What is the exponential function for the graph passing through (-2,1) and (-1,2)

Answer 1

To find the exponential function for the graph passing through (-2,1) and (-1,2), we need to use the general form of an exponential function, which is:

y = a * b^x

where:

a is the initial value or the y-intercept of the function

b is the base of the exponential function

x is the variable or the exponent

To determine the values of a and b, we need to use the two given points and solve for the corresponding equations. Substituting the first point (-2,1), we get:

1 = a * b^(-2)

Substituting the second point (-1,2), we get:

2 = a * b^(-1)

Now, we can solve for a and b by eliminating one variable. Dividing the second equation by the first equation, we get:

2/1 = a * b^(-1) / (a * b^(-2))

2 = b

Substituting this value of b into the first equation, we get:

1 = a * 2^(-2)

a = 4

Therefore, the exponential function that passes through (-2,1) and (-1,2) is:

y = 4 * 2^x

or

f(x) = 4 * 2^x

Answer 2

An exponential function has the form `f(x) = ab^x`, where `a` and `b` are constants. To find the exponential function that passes through the points `(-2,1)` and `(-1,2)`, we can use these points to set up a system of equations to solve for the values of `a` and `b`.
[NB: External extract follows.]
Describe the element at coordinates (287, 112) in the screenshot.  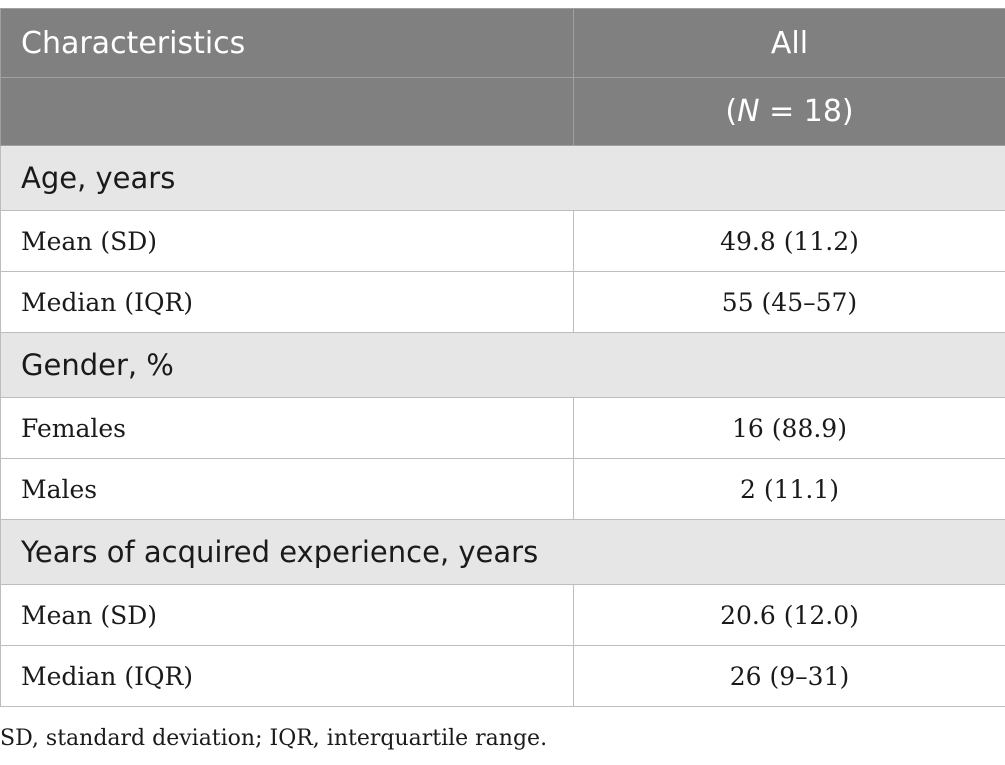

Substituting the coordinates of the first point into the equation for an exponential function gives us:

`1 = ab^(-2)`

Substituting the coordinates of the second point into the equation for an exponential function gives us:

`2 = ab^(-1)`

Dividing these two equations gives us:

`(2)/(1) = (ab^(-1))/(ab^(-2))`

`2 = b`

Now that we know that `b=2`, we can substitute this value back into either equation to solve for `a`. Substituting into the first equation gives us:

`1 = a(2)^(-2)`

`1 = a(1/4)`

`a = 4`

So, the exponential function that passes through the points `(-2, 1)` and `(-1, 2)` is given by:

`f(x) = 4 * 2^x`.